_Instructions for the task:_ Write each line below back out exactly, omitting its pictures.

*** Supplied information

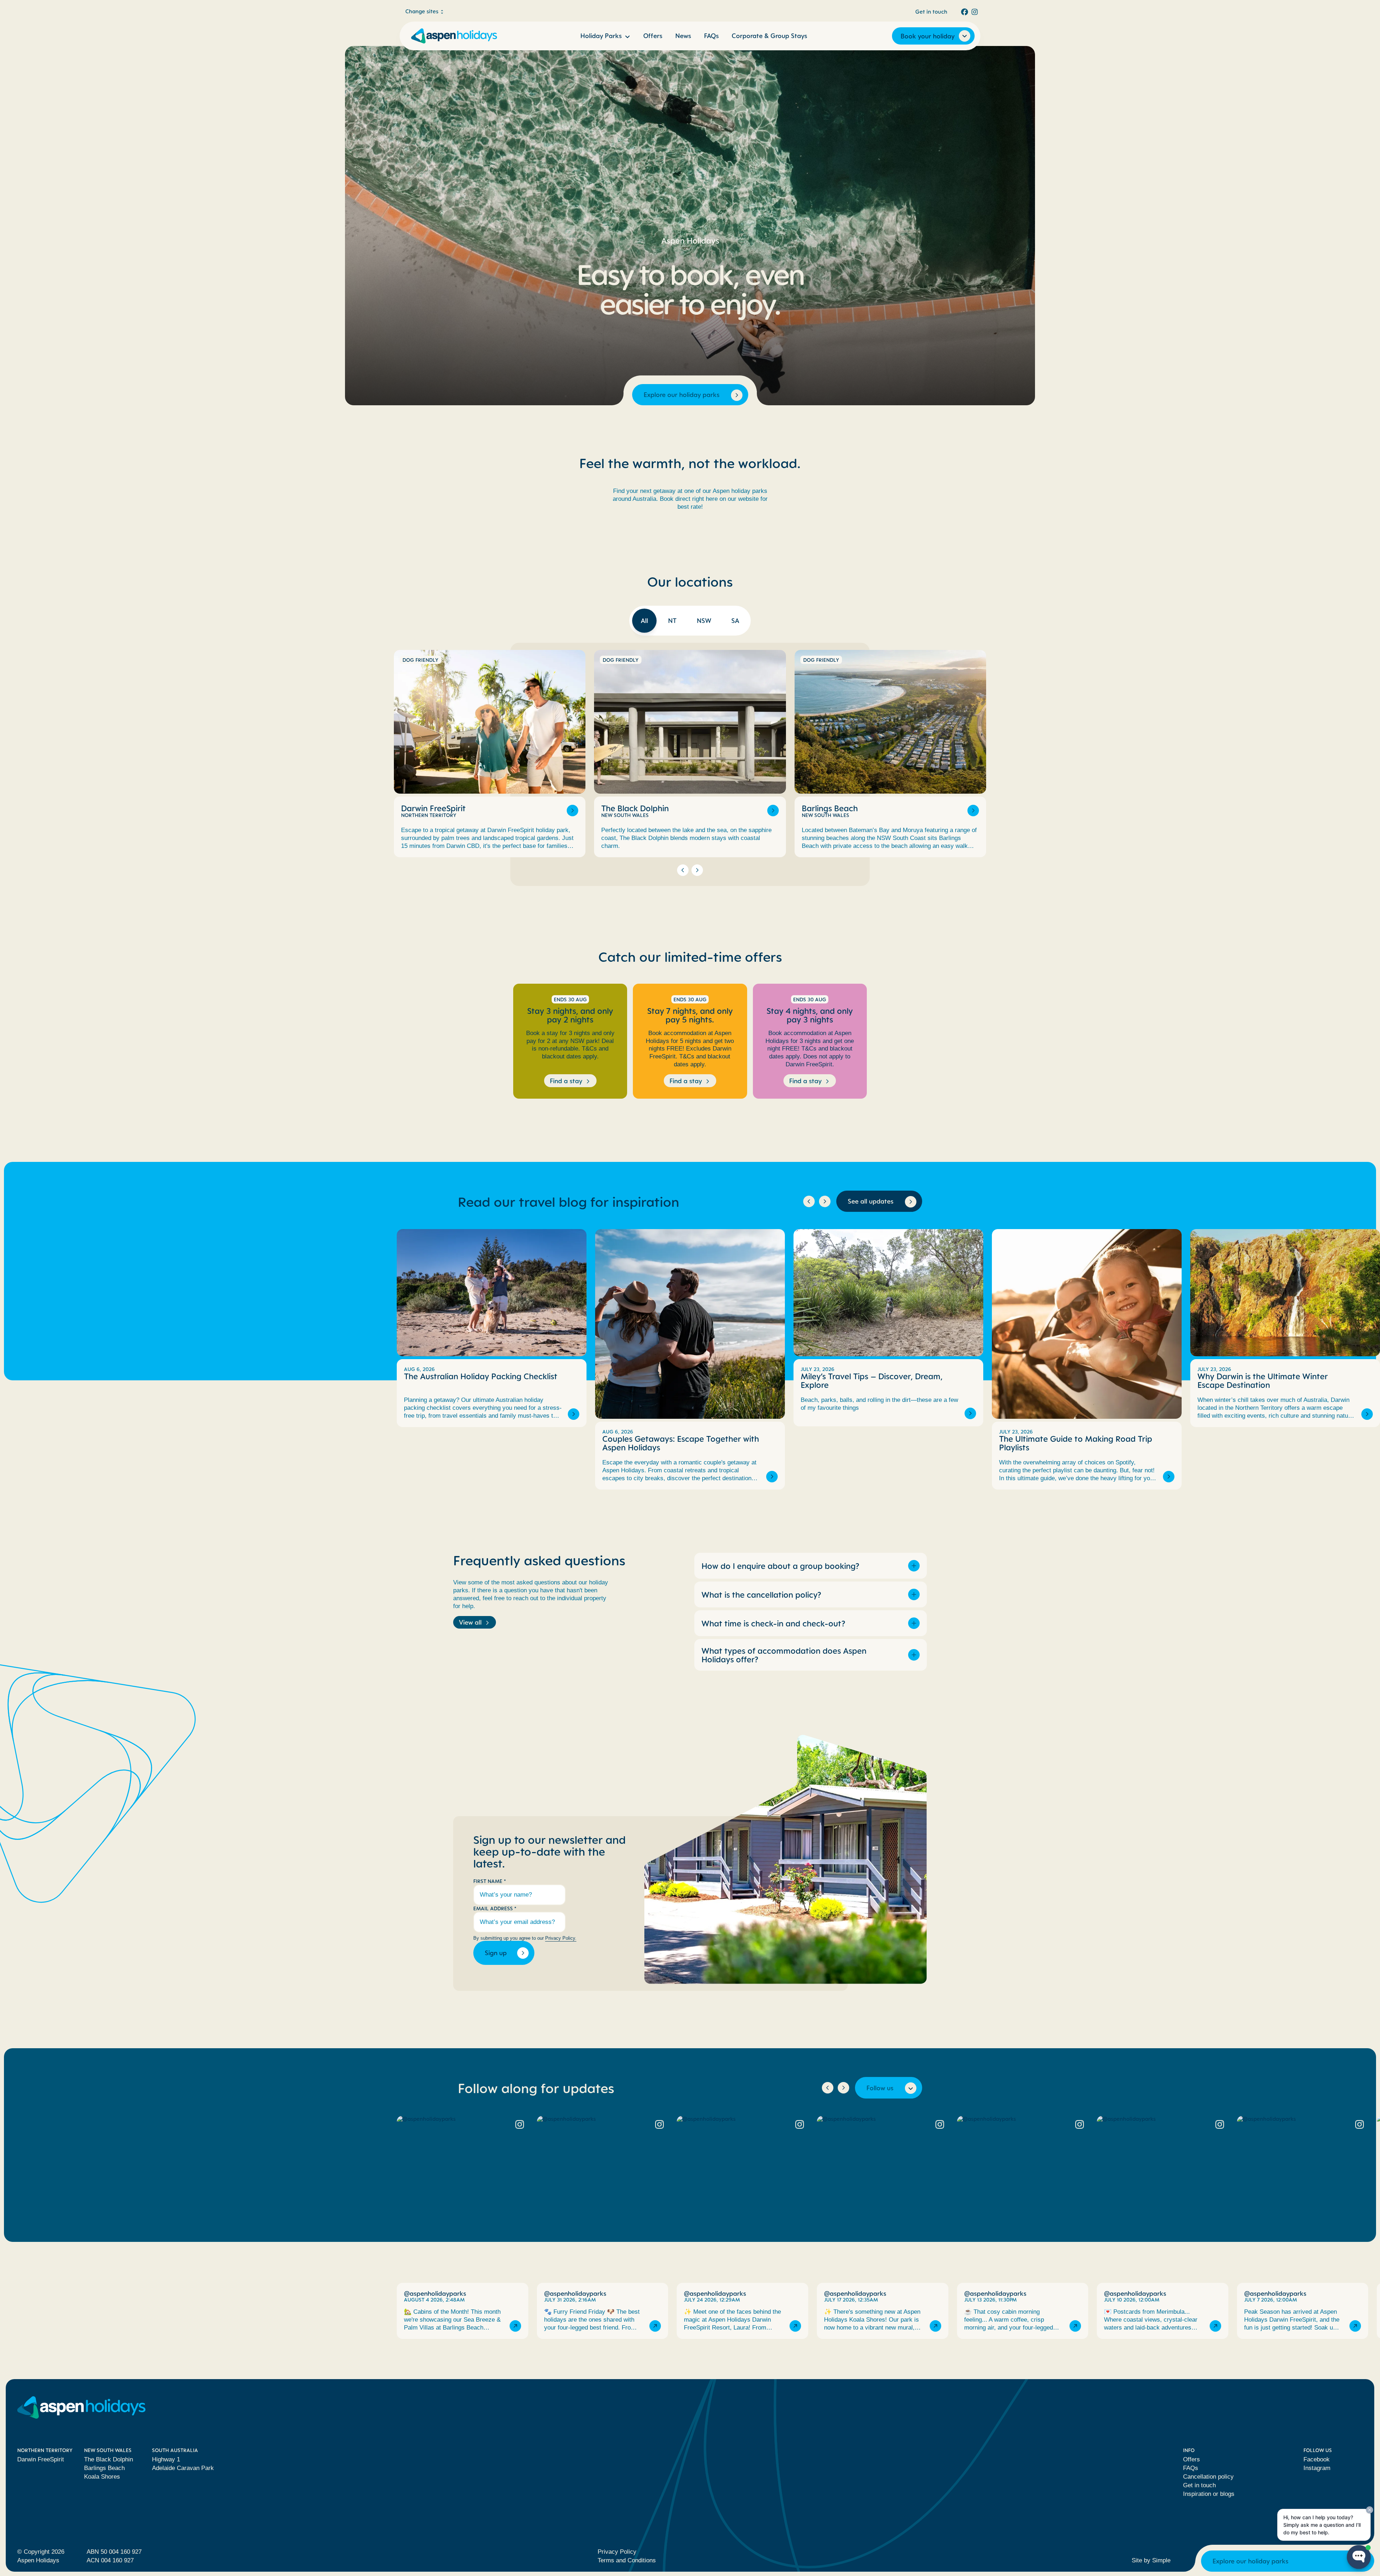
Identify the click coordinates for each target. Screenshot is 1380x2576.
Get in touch (931, 11)
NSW (704, 620)
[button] (683, 870)
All (644, 620)
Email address (494, 1908)
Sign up (496, 1952)
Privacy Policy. (560, 1938)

******

_Result of the exercise:_
Identify the click coordinates for each target. Screenshot is 1380x2576.
Get in touch (931, 11)
NSW (704, 620)
[button] (683, 870)
All (644, 620)
Email address (494, 1908)
Sign up (496, 1952)
Privacy Policy. (560, 1938)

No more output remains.